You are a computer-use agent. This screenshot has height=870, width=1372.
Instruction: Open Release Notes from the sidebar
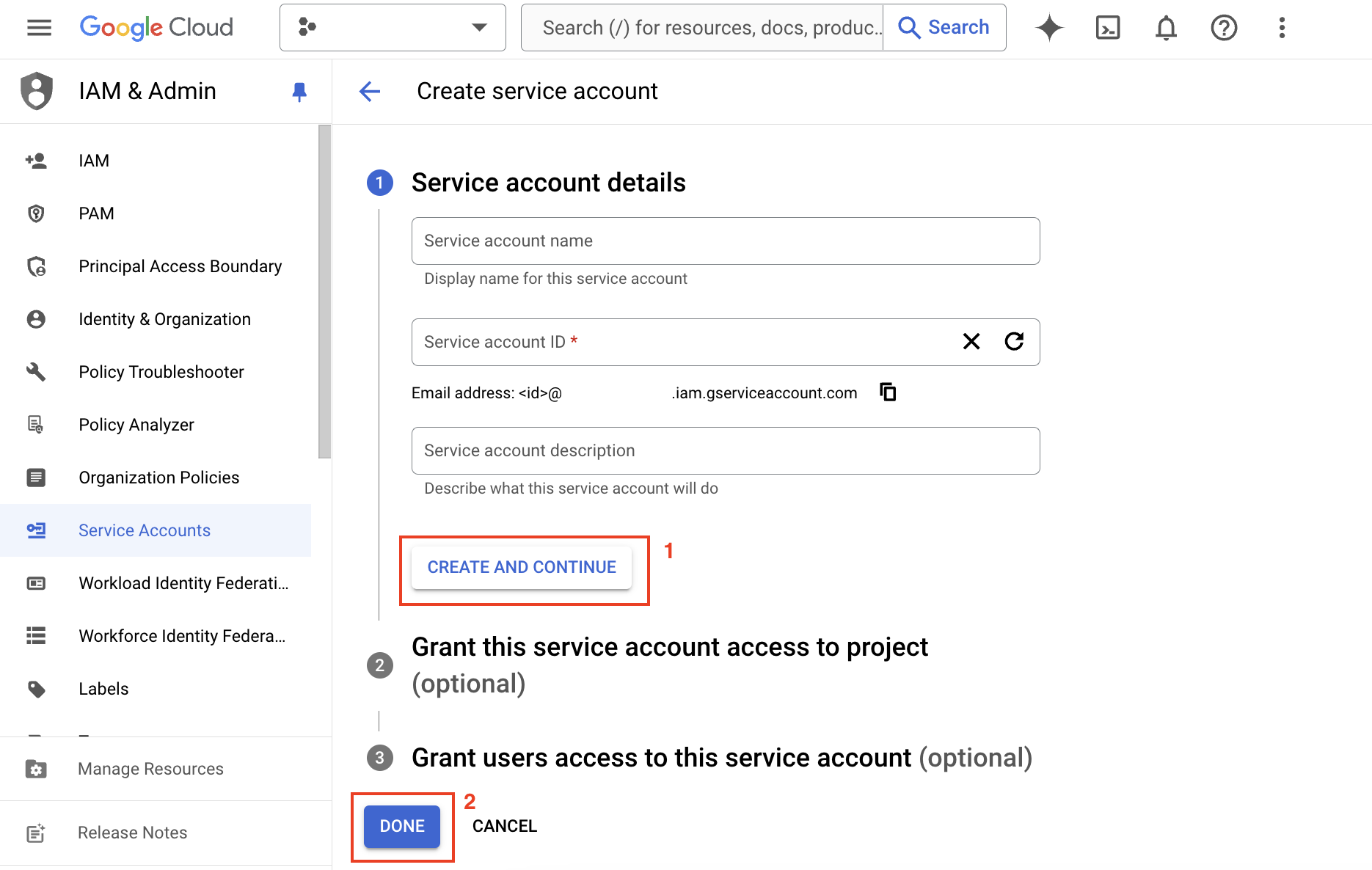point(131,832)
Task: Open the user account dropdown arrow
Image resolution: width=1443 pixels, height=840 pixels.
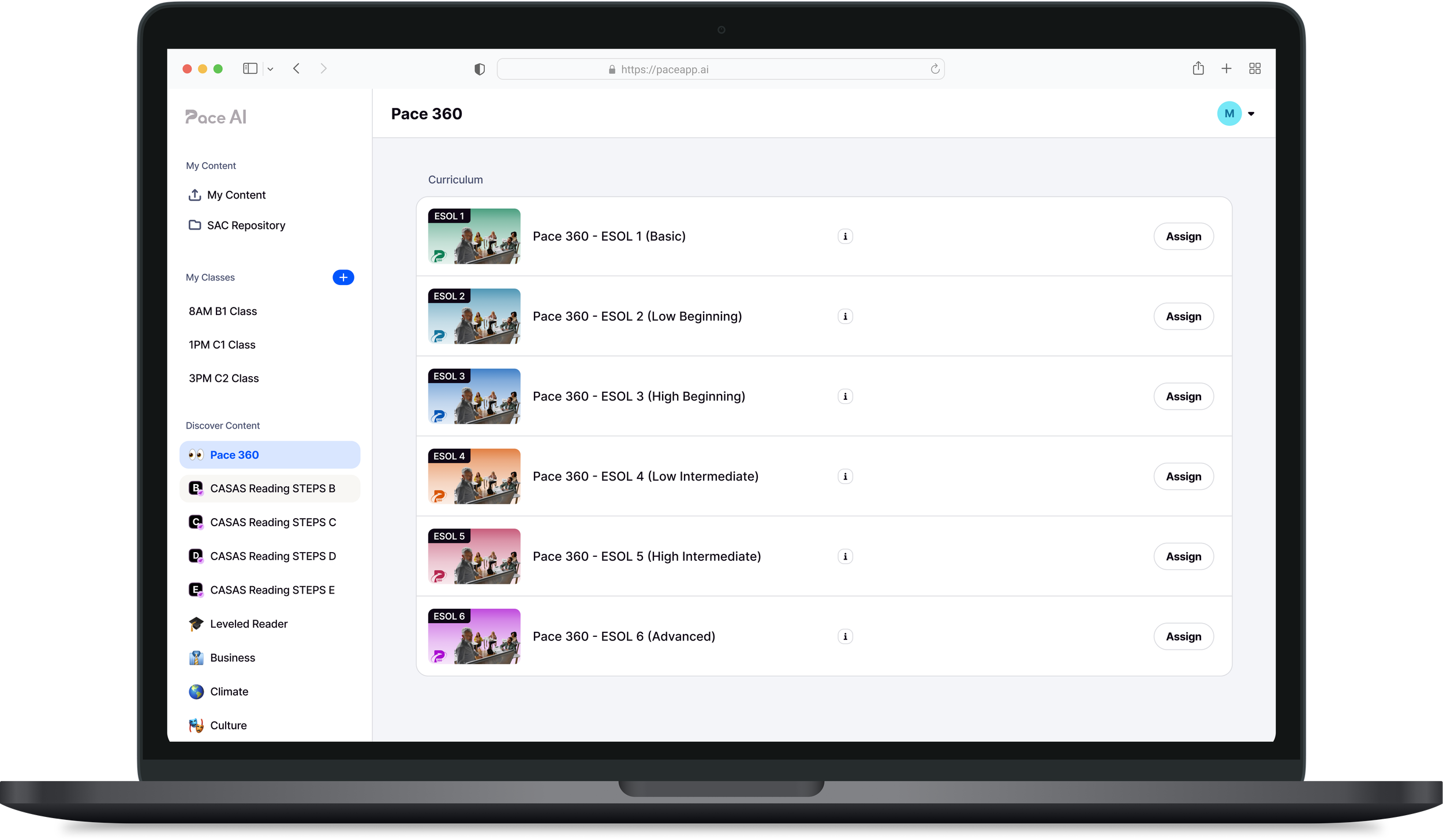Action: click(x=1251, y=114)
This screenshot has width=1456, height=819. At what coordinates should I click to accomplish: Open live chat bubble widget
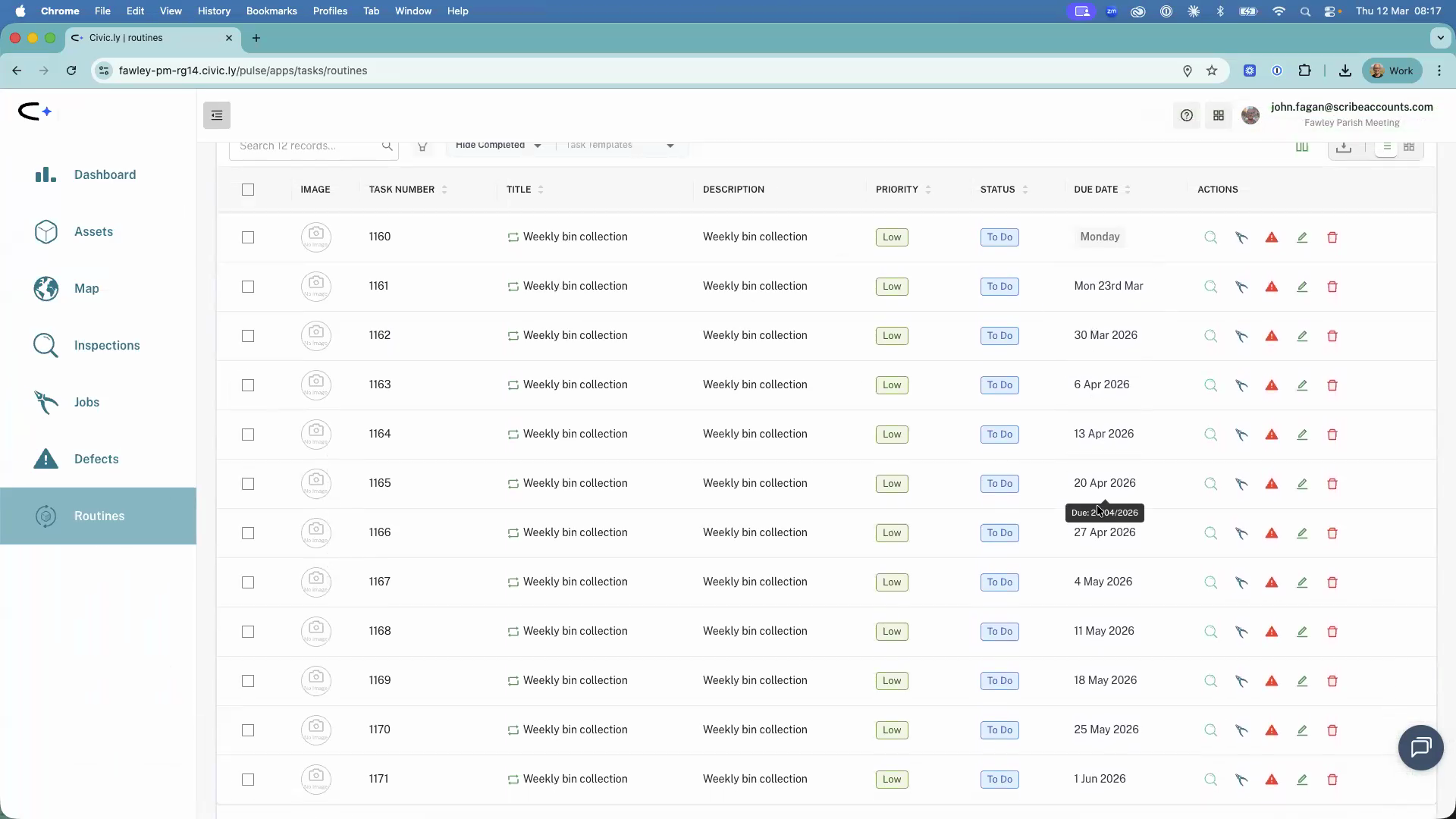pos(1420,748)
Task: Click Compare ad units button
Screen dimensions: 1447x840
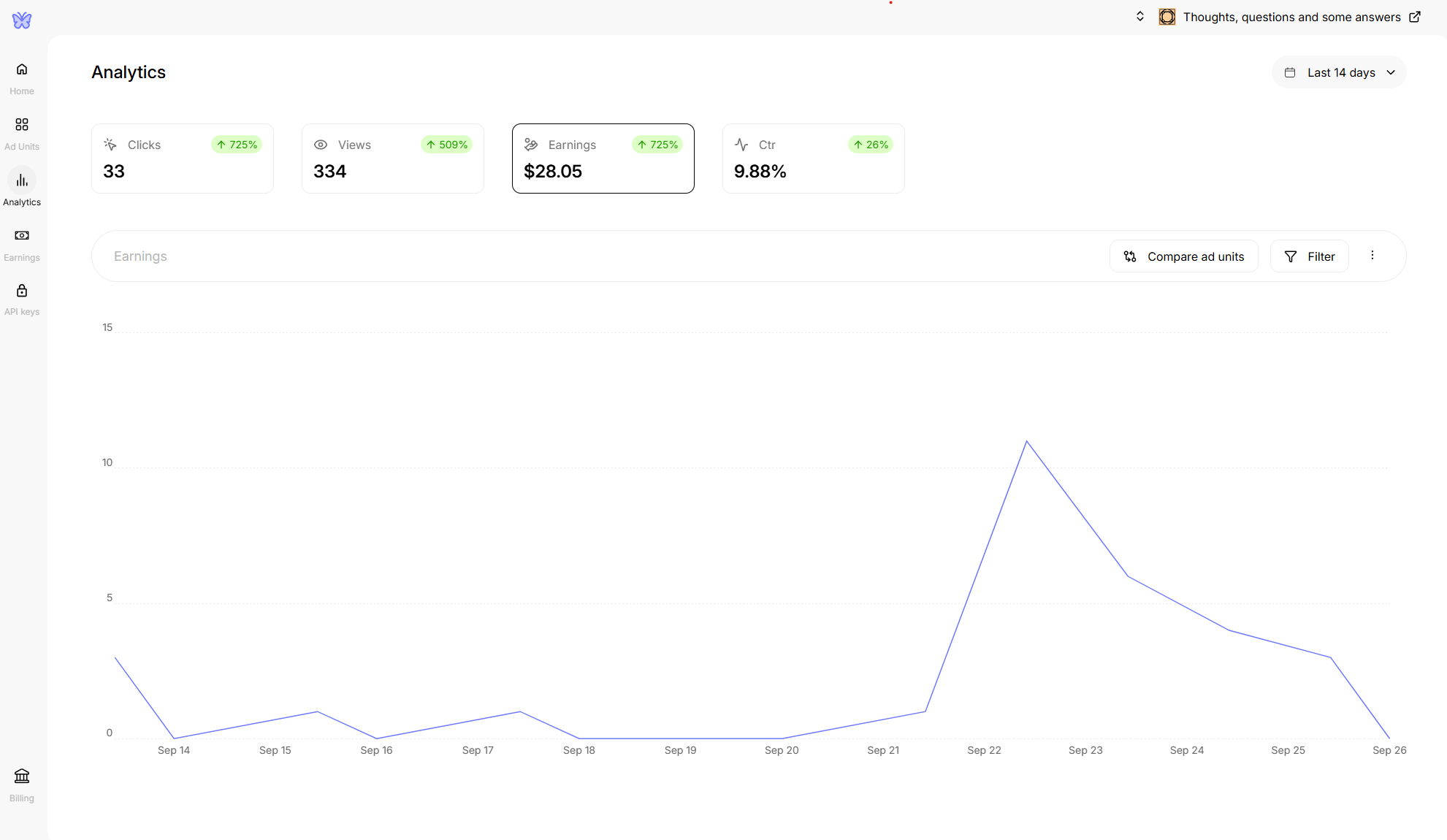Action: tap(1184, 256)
----
◆ Problem description
Go through the data and return every word of it verbatim, leaving out the pictures.

◆ Finished exercise
You are a computer-use agent. This screenshot has height=870, width=1372.
Instruction: Open Release Notes from the sidebar
point(131,832)
Task: Open the user account dropdown arrow
Image resolution: width=1443 pixels, height=840 pixels.
Action: click(x=1251, y=114)
This screenshot has width=1456, height=819. At what coordinates should I click to accomplish: Open live chat bubble widget
pos(1420,748)
Task: Click Compare ad units button
Screen dimensions: 1447x840
Action: tap(1184, 256)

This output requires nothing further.